2. There’s an Uglyville, a New Pretty Town, and a Crumblyville, which segregate the citizens by their level of prettiness, but the city containing all three of these towns is unnamed. There are starkly defined boundaries dividing pretty and ugly; if you’re not a pretty, you must be an ugly. One or the other. But to name the city itself would place a border around all three towns, which would undermine the hierarchy create and endanger the uglies’ acceptance of the regime.

To place a large border around something emphasizes that the city is indeed finite, and there is something outside of it. The people in Tally’s city are not remotely curious about what lies beyond the city limits, and are actually scared to think that, in other cities, people may or may not come in different colors or speak different languages from them. And there are not just other cities, but other options: the Smoke, for example, which is a small rebel community inhabited by people who ran from their city to avoid the operation (and where Shay goes when she leaves the city). The purveyors of the pretty regime don’t want their citizens to know that there are other options; especially not the uglies.

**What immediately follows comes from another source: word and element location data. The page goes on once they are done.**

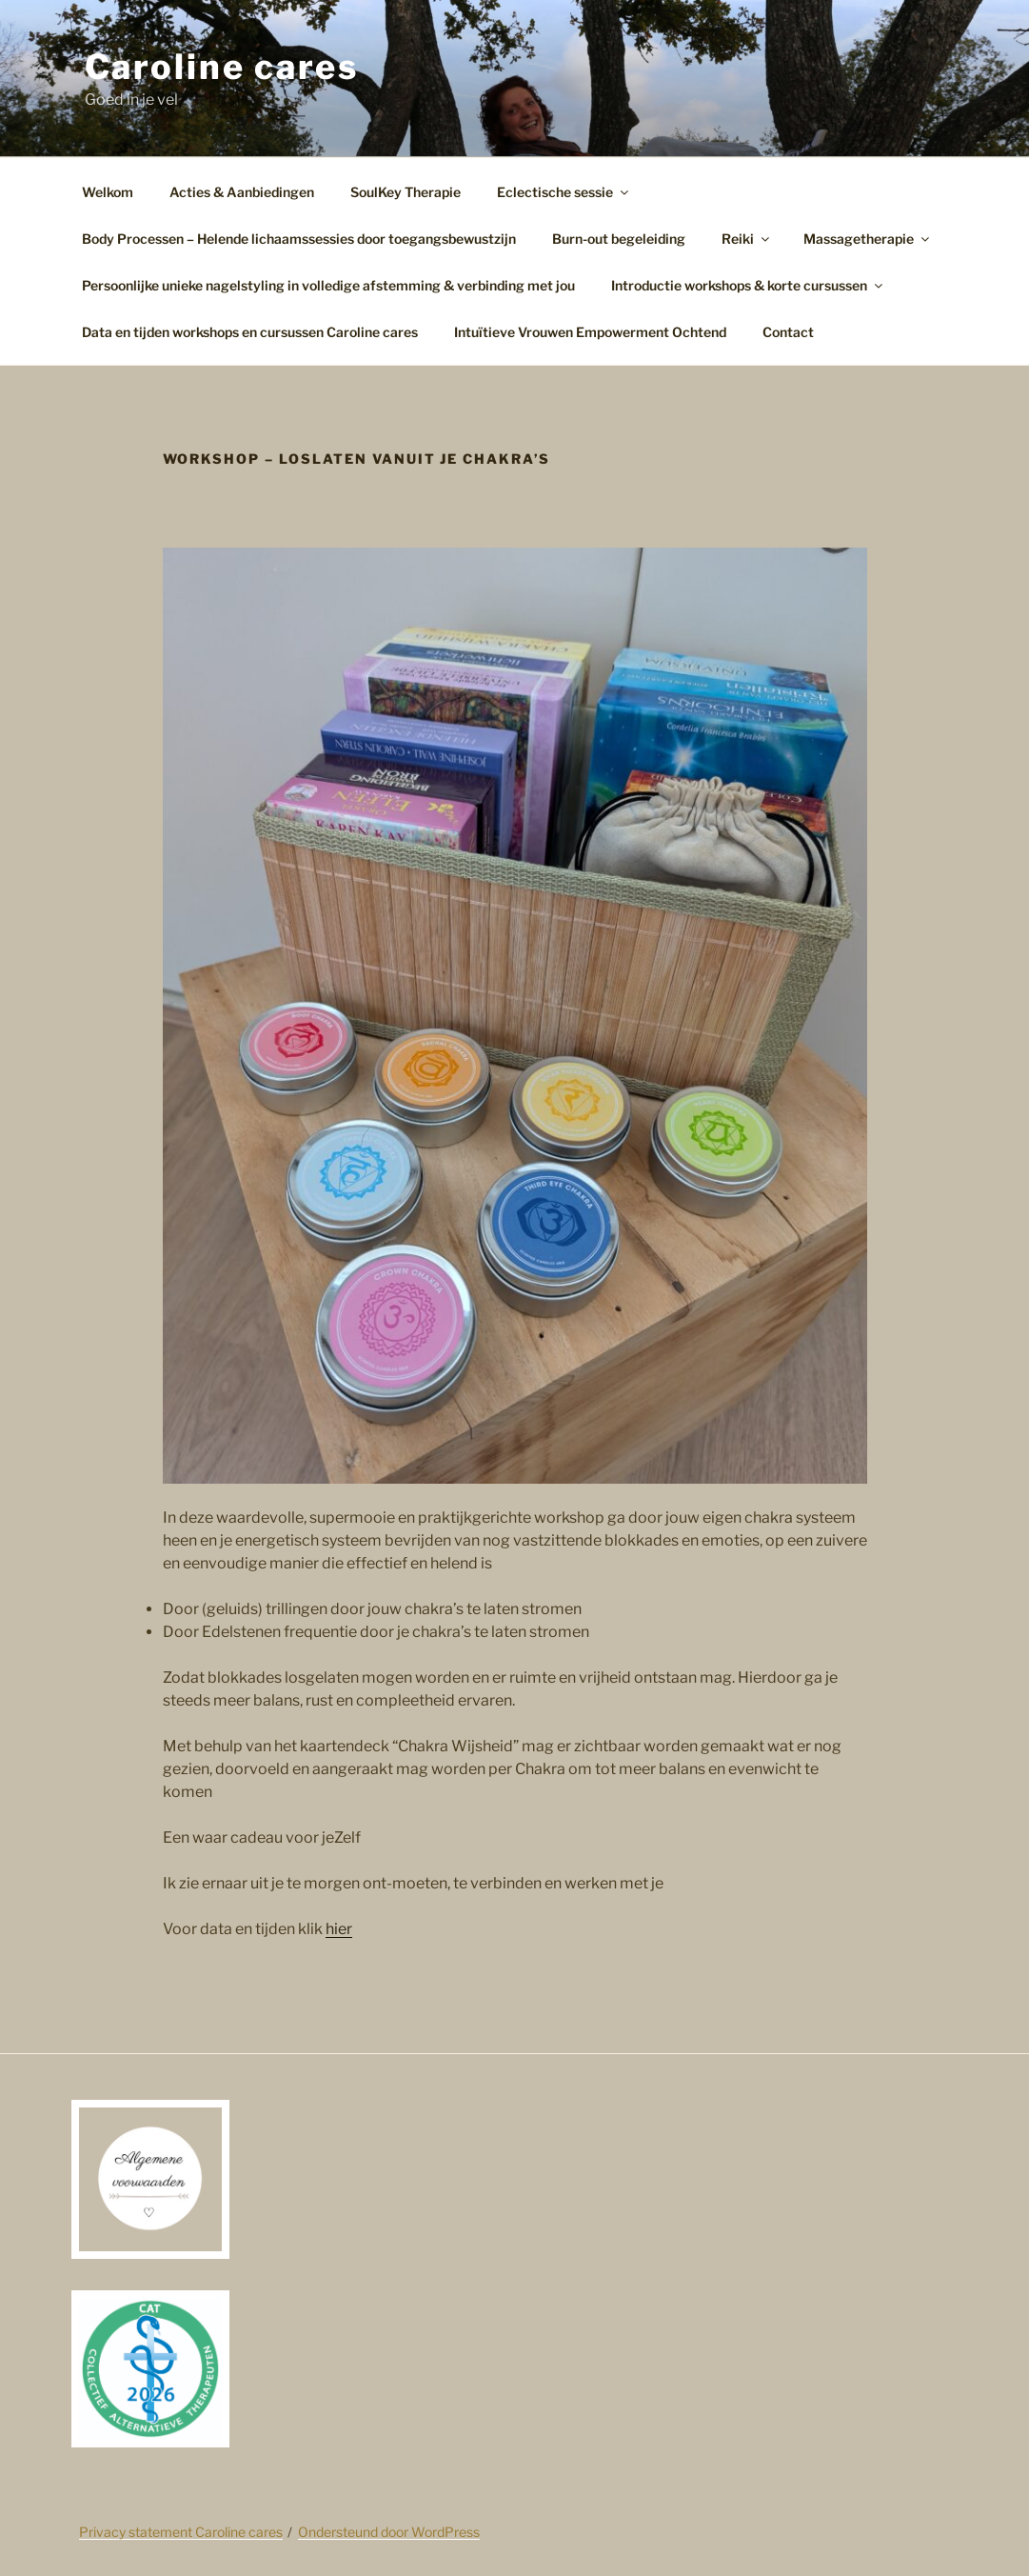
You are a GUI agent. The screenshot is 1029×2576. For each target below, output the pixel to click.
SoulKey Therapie (405, 192)
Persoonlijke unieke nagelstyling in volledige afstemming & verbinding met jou (328, 285)
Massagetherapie (867, 238)
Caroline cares (222, 67)
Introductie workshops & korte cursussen (748, 285)
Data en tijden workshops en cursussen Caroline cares (250, 332)
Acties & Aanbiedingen (241, 192)
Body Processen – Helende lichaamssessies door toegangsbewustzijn (299, 238)
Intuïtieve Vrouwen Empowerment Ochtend (590, 332)
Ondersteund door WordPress (389, 2532)
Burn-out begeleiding (618, 238)
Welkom (107, 192)
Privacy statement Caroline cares (181, 2532)
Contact (788, 332)
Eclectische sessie (564, 192)
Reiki (747, 238)
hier (339, 1929)
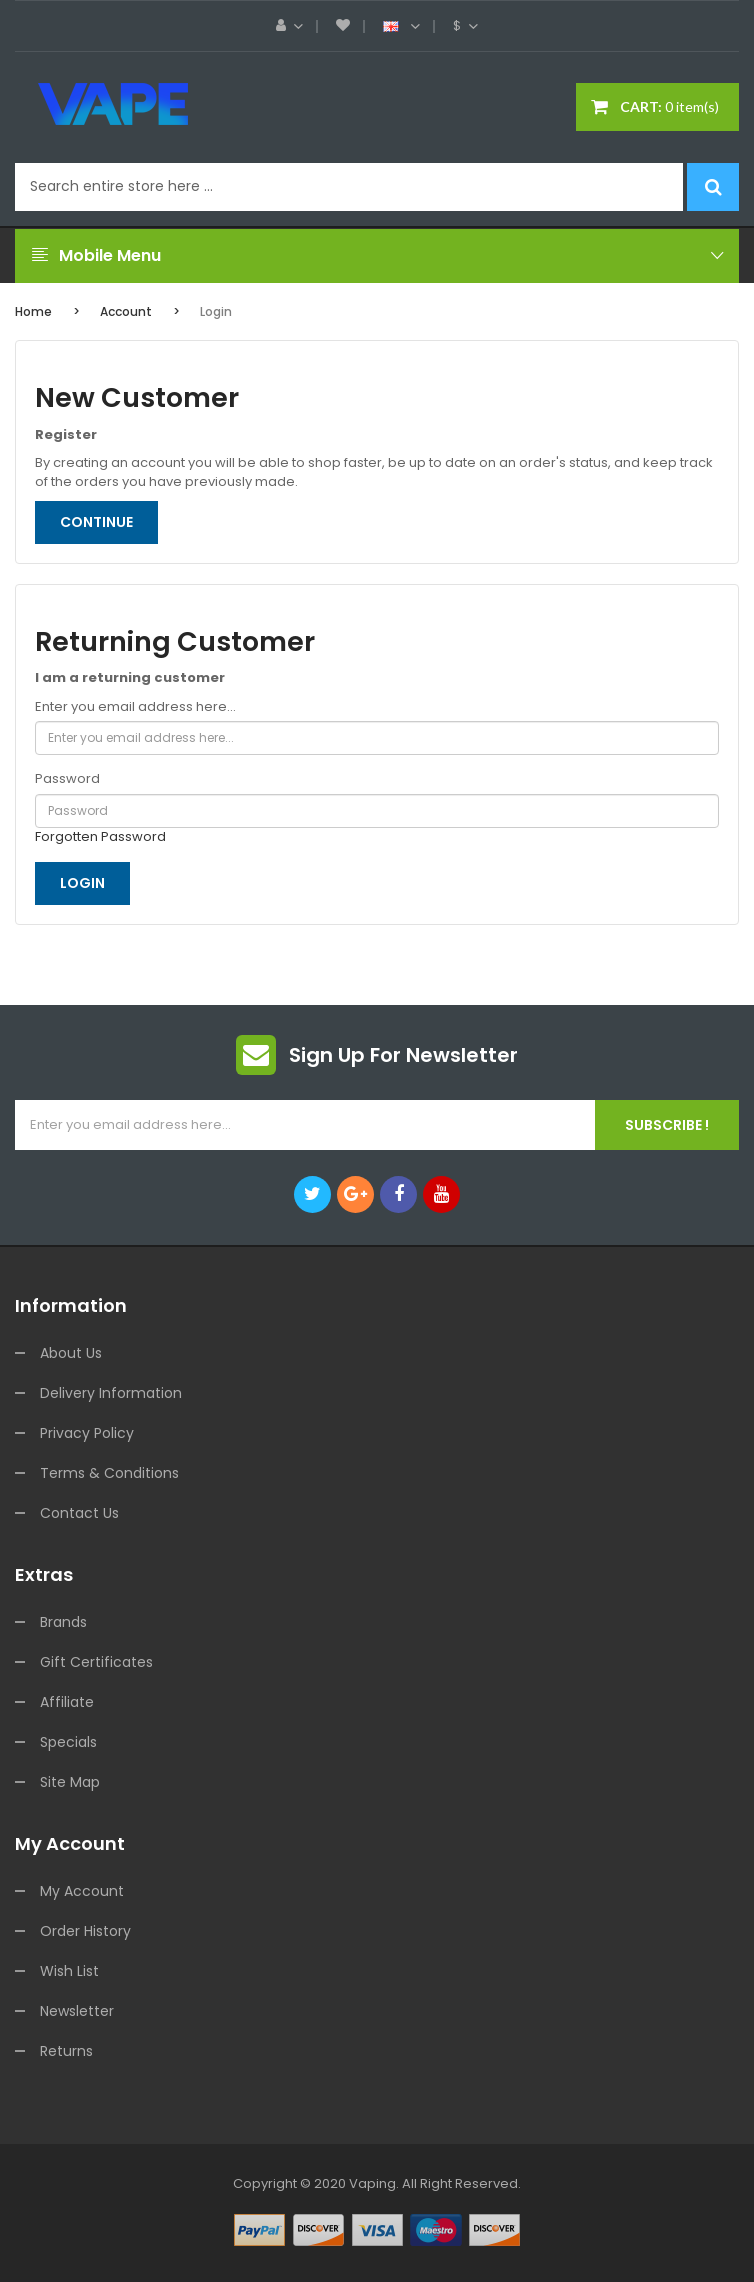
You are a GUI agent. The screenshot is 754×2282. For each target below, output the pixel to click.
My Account (82, 1891)
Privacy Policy (87, 1433)
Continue (96, 522)
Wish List (69, 1971)
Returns (66, 2051)
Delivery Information (111, 1393)
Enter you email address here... (135, 707)
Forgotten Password (100, 836)
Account (126, 311)
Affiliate (67, 1702)
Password (67, 779)
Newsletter (77, 2011)
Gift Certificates (96, 1662)
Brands (63, 1622)
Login (216, 311)
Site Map (70, 1782)
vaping (372, 2183)
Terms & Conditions (109, 1473)
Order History (85, 1931)
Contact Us (79, 1513)
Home (33, 311)
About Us (71, 1353)
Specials (68, 1742)
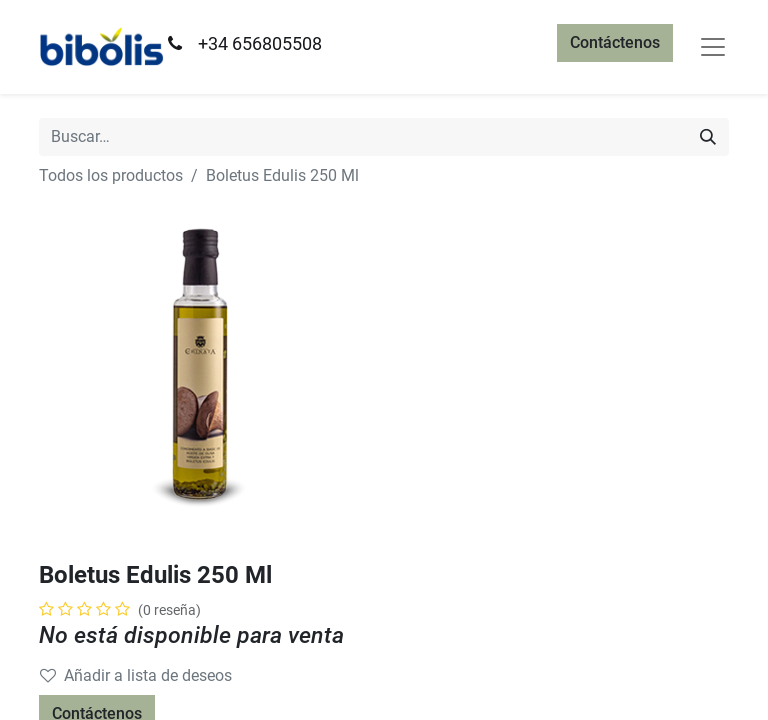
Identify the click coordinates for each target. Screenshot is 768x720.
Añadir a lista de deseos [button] (136, 675)
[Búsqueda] (708, 137)
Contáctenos (615, 42)
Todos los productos (111, 175)
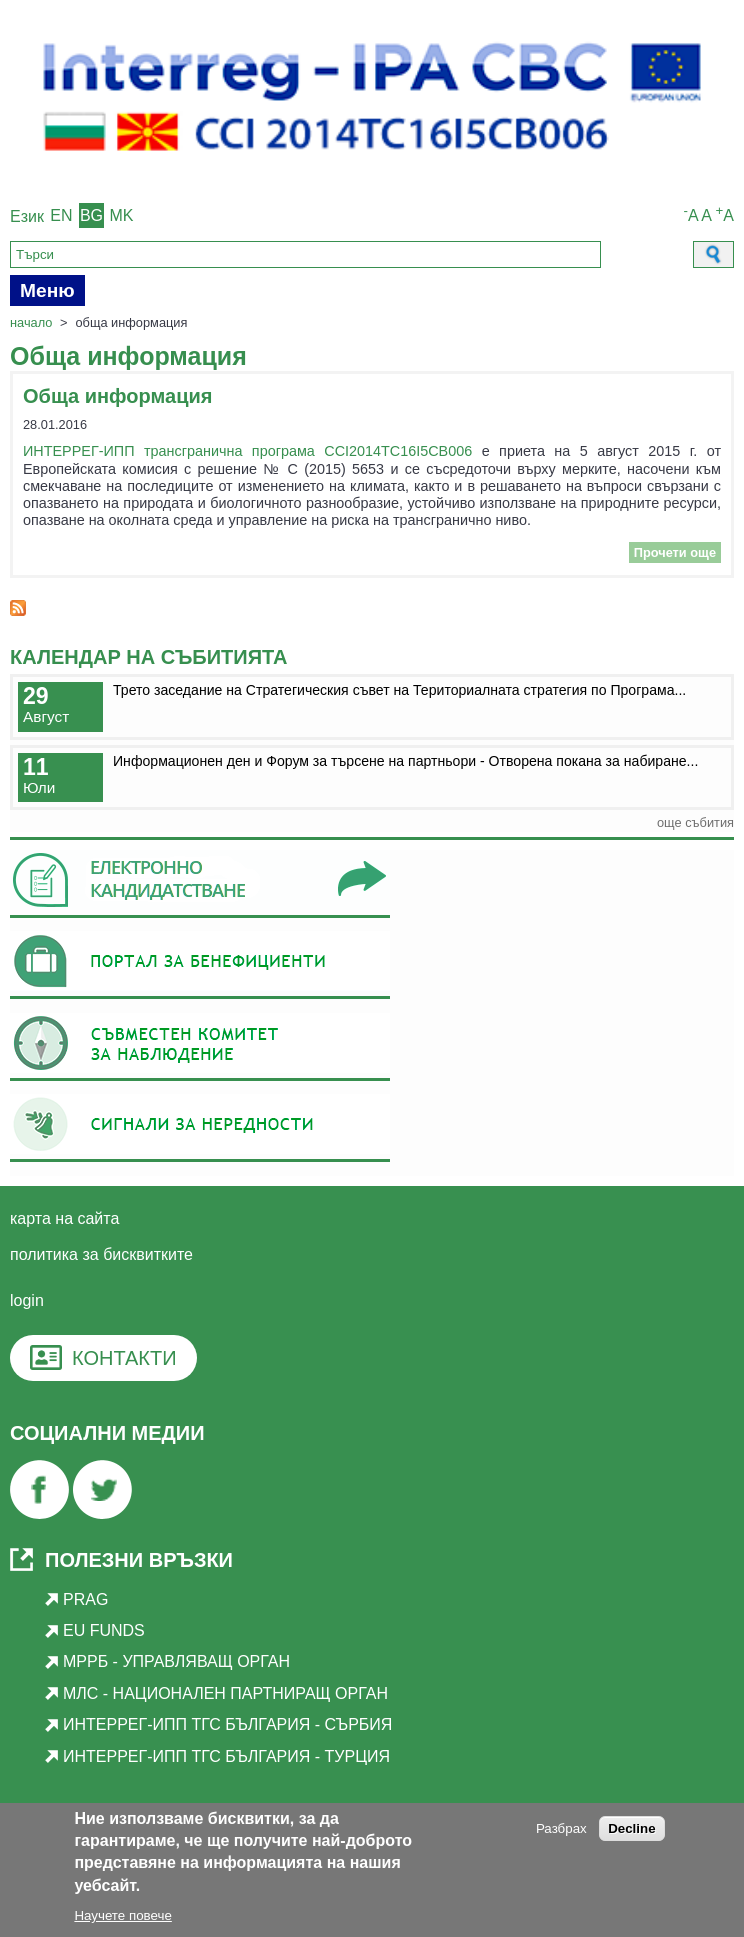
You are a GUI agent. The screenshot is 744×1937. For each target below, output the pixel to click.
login (27, 1300)
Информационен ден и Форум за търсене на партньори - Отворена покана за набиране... (405, 761)
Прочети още (677, 552)
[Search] (305, 254)
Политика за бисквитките (101, 1254)
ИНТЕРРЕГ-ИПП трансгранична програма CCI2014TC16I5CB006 (247, 451)
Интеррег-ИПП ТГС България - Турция (226, 1756)
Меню (47, 290)
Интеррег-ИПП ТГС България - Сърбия (227, 1724)
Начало (31, 322)
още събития (695, 822)
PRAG (85, 1599)
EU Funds (104, 1630)
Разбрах (561, 1832)
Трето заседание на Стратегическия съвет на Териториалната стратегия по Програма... (399, 690)
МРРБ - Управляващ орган (176, 1661)
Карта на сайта (64, 1218)
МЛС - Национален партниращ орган (225, 1693)
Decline (631, 1832)
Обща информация (117, 396)
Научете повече (122, 1920)
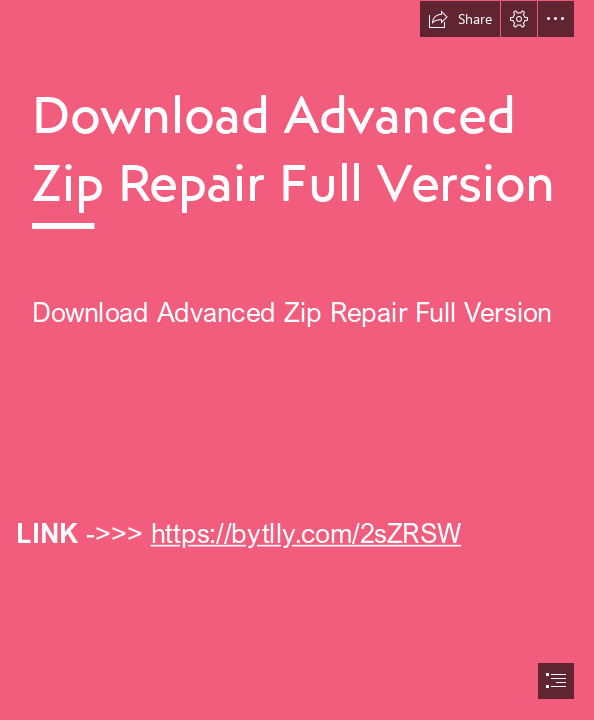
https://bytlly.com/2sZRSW (305, 532)
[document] (297, 360)
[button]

As it turns out, Shay is right; the operation really does change a person into an airhead. But it’s not because the post-op is suddenly encouraged to spend as much time as possible having fun. The big secret, and the real purpose of the operation, is to damage the person’s brain in strategic places to create the “pretty personality”. The pretties don’t realize that they’ve changed because they all live with other pretties; they’re all the same. An ugly would notice a difference, and Tally certainly does. She mentions at the beginning of the novel that she and Peris used spy on pretties to make fun of the stupid things pretties say (that is, until Peris became one himself). Now, an ugly is forbidden to enter New Pretty Town; but a pretty may enter Uglyville if he or she chooses. Tally doesn’t see pretties face-to-face very often. In fact, I’m pretty sure that Peris, at the very beginning of the novel, is the only new pretty she’s ever spoken to. The regime ostracizes uglies because they are dangerous to it. They haven’t had their brains messed with, so their perceptions aren’t fucked up. They would notice that something is wrong with the pretties and resist having the operation.



And it’s late again. I don’t feel like typing anymore. Read the book.